━━ Exercise data

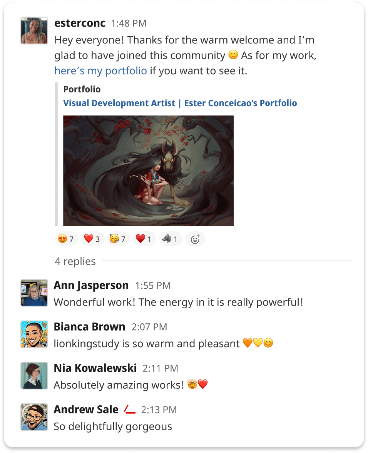The height and width of the screenshot is (453, 368).
Task: Click the Bianca Brown name label
Action: [x=90, y=327]
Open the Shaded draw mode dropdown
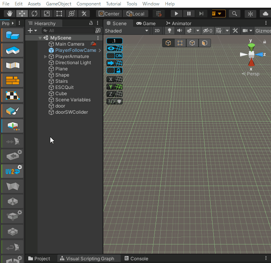Screen dimensions: 271x263 pos(127,31)
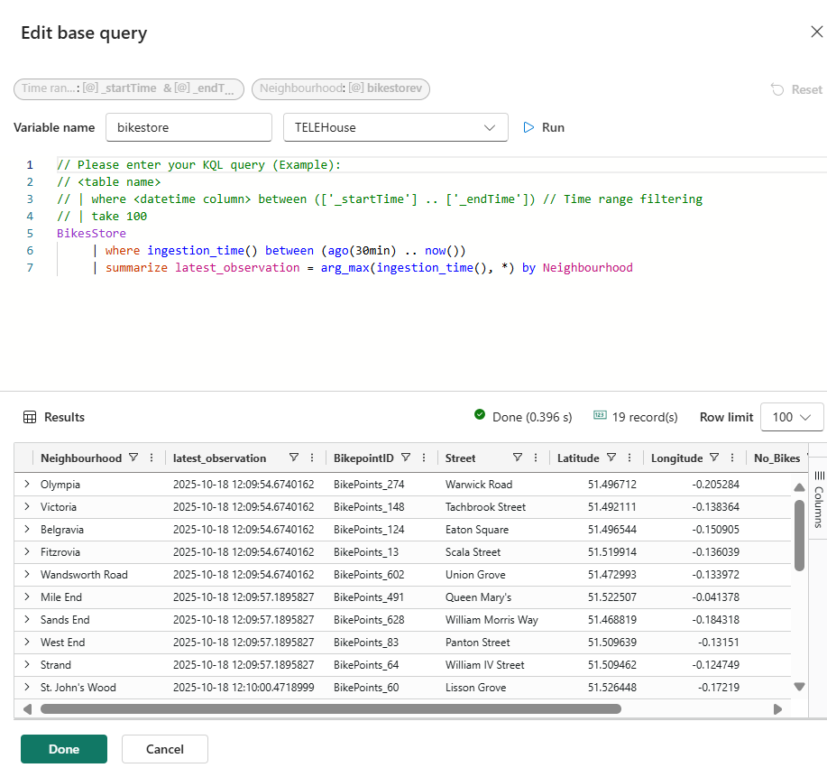Viewport: 827px width, 777px height.
Task: Open the Longitude column options menu
Action: point(731,458)
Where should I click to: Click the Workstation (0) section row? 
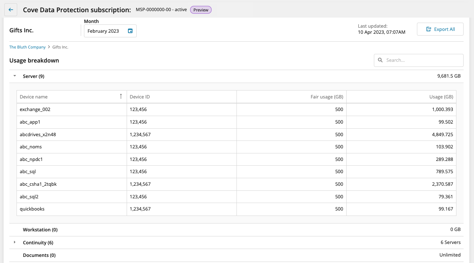(x=40, y=230)
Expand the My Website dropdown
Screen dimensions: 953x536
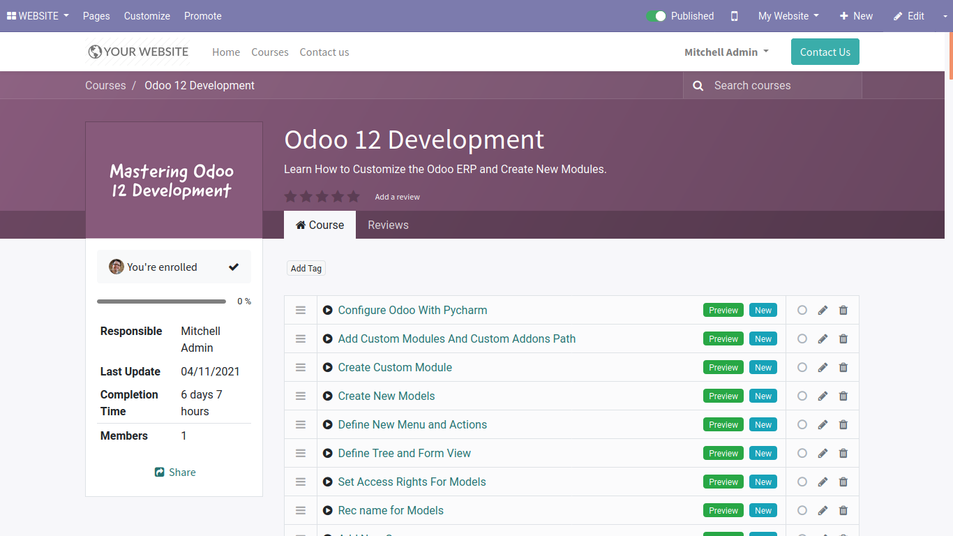pos(788,16)
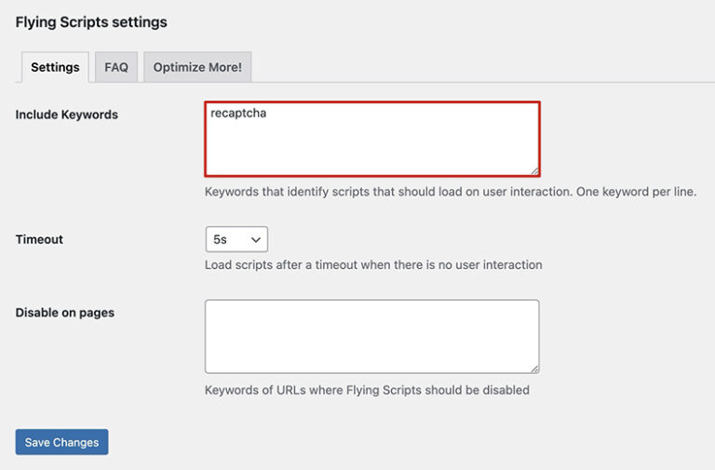Open the Timeout dropdown showing 5s
Image resolution: width=715 pixels, height=470 pixels.
[x=236, y=239]
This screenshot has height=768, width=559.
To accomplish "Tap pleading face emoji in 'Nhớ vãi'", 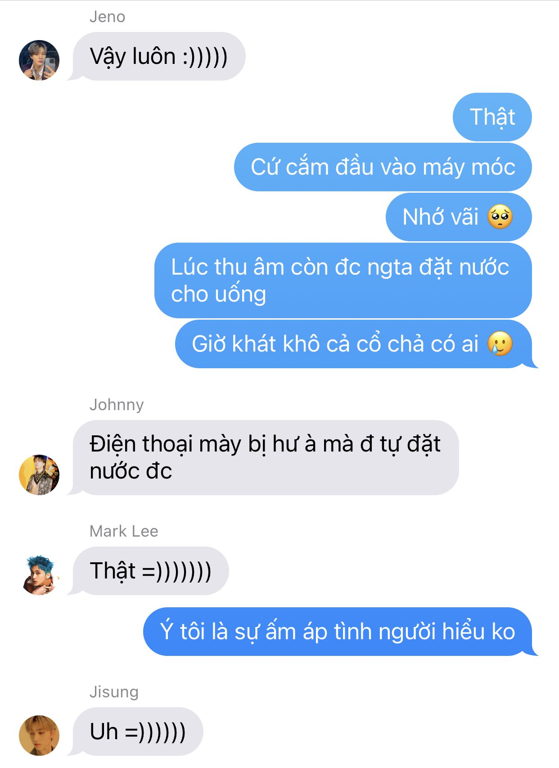I will point(500,217).
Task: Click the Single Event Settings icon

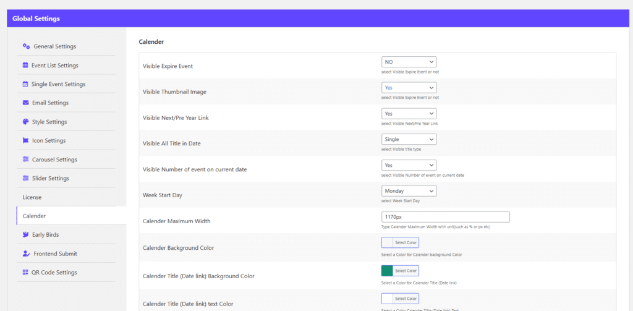Action: point(25,84)
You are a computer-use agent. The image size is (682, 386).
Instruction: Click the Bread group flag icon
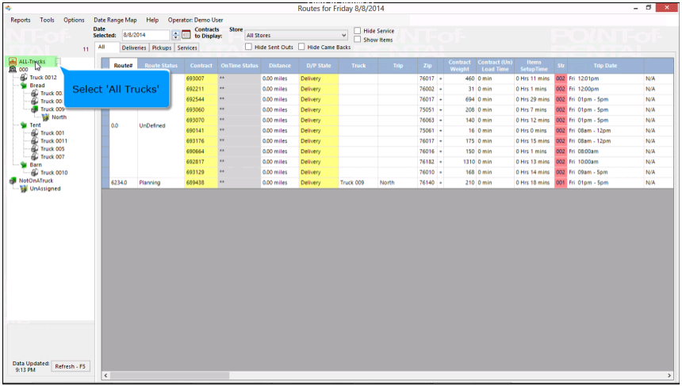[23, 86]
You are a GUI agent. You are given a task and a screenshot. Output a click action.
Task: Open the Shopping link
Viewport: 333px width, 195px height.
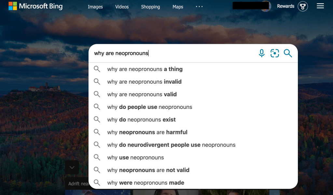pyautogui.click(x=150, y=7)
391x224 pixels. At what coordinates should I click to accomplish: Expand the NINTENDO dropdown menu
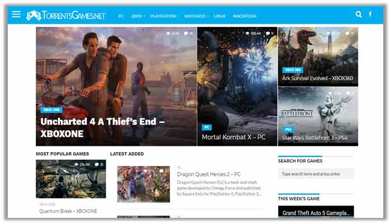coord(197,16)
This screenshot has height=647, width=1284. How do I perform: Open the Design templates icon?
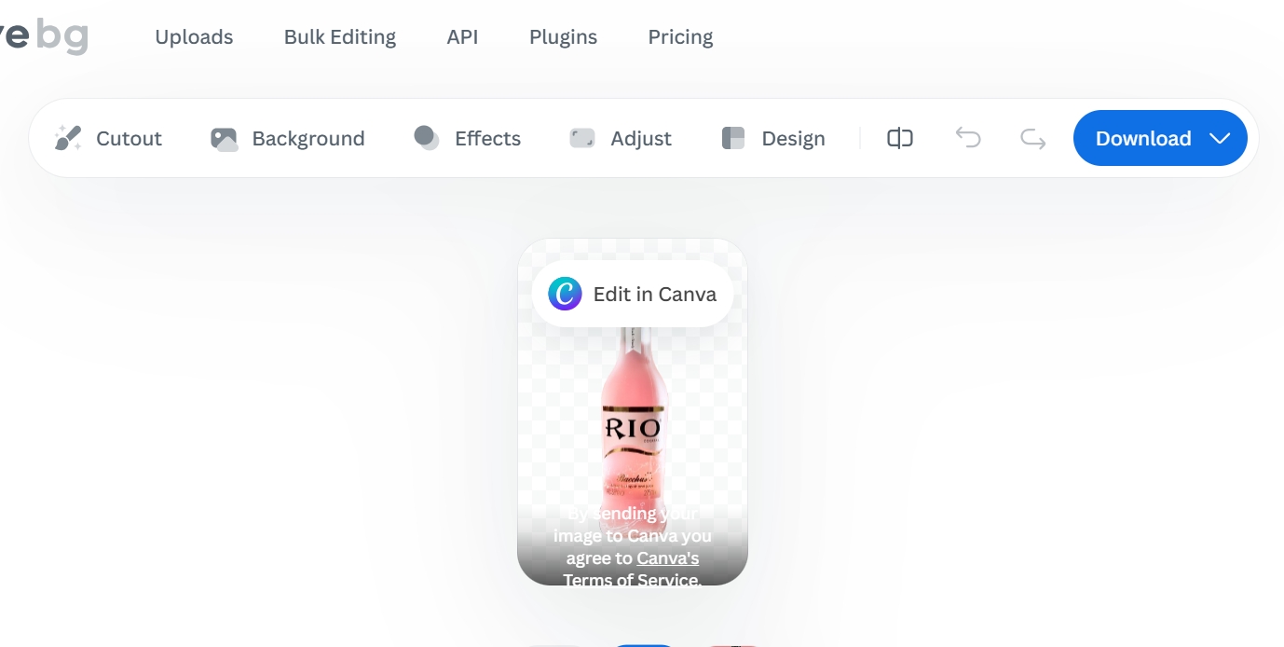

━━━━

* Work order:
When you reach the line with "Open the Shaded draw mode dropdown" in the records above, begin repeating the lines exactly, and stop after the line with "This screenshot has height=768, width=559.". Skip all pictures.

* Answer box:
Open the Shaded draw mode dropdown
Screen dimensions: 271x263 pos(127,31)
Viewport: 827px width, 777px height.
Task: Open the Longitude column options menu
Action: point(731,458)
Where should I click to: Click the Workstation (0) section row? 
(x=40, y=230)
Expand the My Website dropdown
Screen dimensions: 953x536
pos(788,16)
Open the Timeout dropdown showing 5s
Image resolution: width=715 pixels, height=470 pixels.
[x=236, y=239]
This screenshot has height=768, width=559.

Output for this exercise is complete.